Exercise instructions
Copy the records. Keep every line exactly as it is.

Supplied records
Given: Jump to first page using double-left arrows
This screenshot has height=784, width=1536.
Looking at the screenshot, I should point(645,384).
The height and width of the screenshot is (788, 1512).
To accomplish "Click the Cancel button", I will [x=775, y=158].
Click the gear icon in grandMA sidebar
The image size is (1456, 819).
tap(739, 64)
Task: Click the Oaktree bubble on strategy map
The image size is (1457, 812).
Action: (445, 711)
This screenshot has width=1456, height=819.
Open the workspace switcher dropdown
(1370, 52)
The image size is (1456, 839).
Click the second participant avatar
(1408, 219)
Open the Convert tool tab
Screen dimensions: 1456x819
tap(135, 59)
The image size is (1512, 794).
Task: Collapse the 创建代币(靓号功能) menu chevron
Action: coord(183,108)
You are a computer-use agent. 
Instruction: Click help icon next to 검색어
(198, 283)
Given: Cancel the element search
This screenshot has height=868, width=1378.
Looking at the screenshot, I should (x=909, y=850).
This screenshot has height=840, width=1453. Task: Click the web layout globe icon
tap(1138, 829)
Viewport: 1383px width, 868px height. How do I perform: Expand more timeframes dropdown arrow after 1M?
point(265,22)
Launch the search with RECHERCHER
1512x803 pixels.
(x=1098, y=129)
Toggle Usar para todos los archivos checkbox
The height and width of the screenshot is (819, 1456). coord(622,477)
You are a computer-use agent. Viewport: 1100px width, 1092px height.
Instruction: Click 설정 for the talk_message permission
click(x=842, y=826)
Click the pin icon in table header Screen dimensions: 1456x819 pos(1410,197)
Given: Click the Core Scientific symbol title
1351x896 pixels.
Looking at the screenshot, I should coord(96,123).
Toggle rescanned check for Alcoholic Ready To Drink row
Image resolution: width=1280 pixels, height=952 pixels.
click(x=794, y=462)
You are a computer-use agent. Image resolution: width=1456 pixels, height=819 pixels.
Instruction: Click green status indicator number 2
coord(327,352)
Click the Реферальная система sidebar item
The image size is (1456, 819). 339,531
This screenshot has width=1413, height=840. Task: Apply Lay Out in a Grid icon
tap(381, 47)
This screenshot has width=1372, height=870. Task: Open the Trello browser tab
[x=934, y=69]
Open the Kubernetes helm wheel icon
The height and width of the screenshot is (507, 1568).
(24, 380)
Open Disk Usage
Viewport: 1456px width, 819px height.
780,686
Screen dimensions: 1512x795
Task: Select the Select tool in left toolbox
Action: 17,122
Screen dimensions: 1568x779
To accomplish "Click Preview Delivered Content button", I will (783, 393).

Answer to this task
Given: Jump to first page using double-left arrows
This screenshot has height=784, width=1536.
Looking at the screenshot, I should point(645,384).
The height and width of the screenshot is (788, 1512).
To accomplish "Click the Cancel button", I will [x=775, y=158].
Click the gear icon in grandMA sidebar
The image size is (1456, 819).
tap(739, 64)
Task: Click the Oaktree bubble on strategy map
The image size is (1457, 812).
Action: (445, 711)
This screenshot has width=1456, height=819.
Open the workspace switcher dropdown
(1370, 52)
The image size is (1456, 839).
Click the second participant avatar
(1408, 219)
Open the Convert tool tab
Screen dimensions: 1456x819
tap(135, 59)
The image size is (1512, 794).
Task: Collapse the 创建代币(靓号功能) menu chevron
Action: coord(183,108)
You are a computer-use agent. 
Instruction: Click help icon next to 검색어
(198, 283)
Given: Cancel the element search
This screenshot has height=868, width=1378.
Looking at the screenshot, I should (x=909, y=850).
This screenshot has height=840, width=1453. Task: Click the web layout globe icon
tap(1138, 829)
Viewport: 1383px width, 868px height. How do I perform: Expand more timeframes dropdown arrow after 1M?
point(265,22)
Launch the search with RECHERCHER
1512x803 pixels.
(x=1098, y=129)
Toggle Usar para todos los archivos checkbox
The height and width of the screenshot is (819, 1456). coord(622,477)
You are a computer-use agent. Viewport: 1100px width, 1092px height.
Instruction: Click 설정 for the talk_message permission
click(x=842, y=826)
Click the pin icon in table header Screen dimensions: 1456x819 pos(1410,197)
Given: Click the Core Scientific symbol title
1351x896 pixels.
Looking at the screenshot, I should coord(96,123).
Toggle rescanned check for Alcoholic Ready To Drink row
Image resolution: width=1280 pixels, height=952 pixels.
click(x=794, y=462)
You are a computer-use agent. Image resolution: width=1456 pixels, height=819 pixels.
Instruction: Click green status indicator number 2
coord(327,352)
Click the Реферальная система sidebar item
The image size is (1456, 819). 339,531
This screenshot has width=1413, height=840. Task: Apply Lay Out in a Grid icon
tap(381, 47)
This screenshot has width=1372, height=870. Task: Open the Trello browser tab
[x=934, y=69]
Open the Kubernetes helm wheel icon
The height and width of the screenshot is (507, 1568).
(24, 380)
Open Disk Usage
Viewport: 1456px width, 819px height.
780,686
Screen dimensions: 1512x795
Task: Select the Select tool in left toolbox
Action: 17,122
Screen dimensions: 1568x779
To accomplish "Click Preview Delivered Content button", I will (783, 393).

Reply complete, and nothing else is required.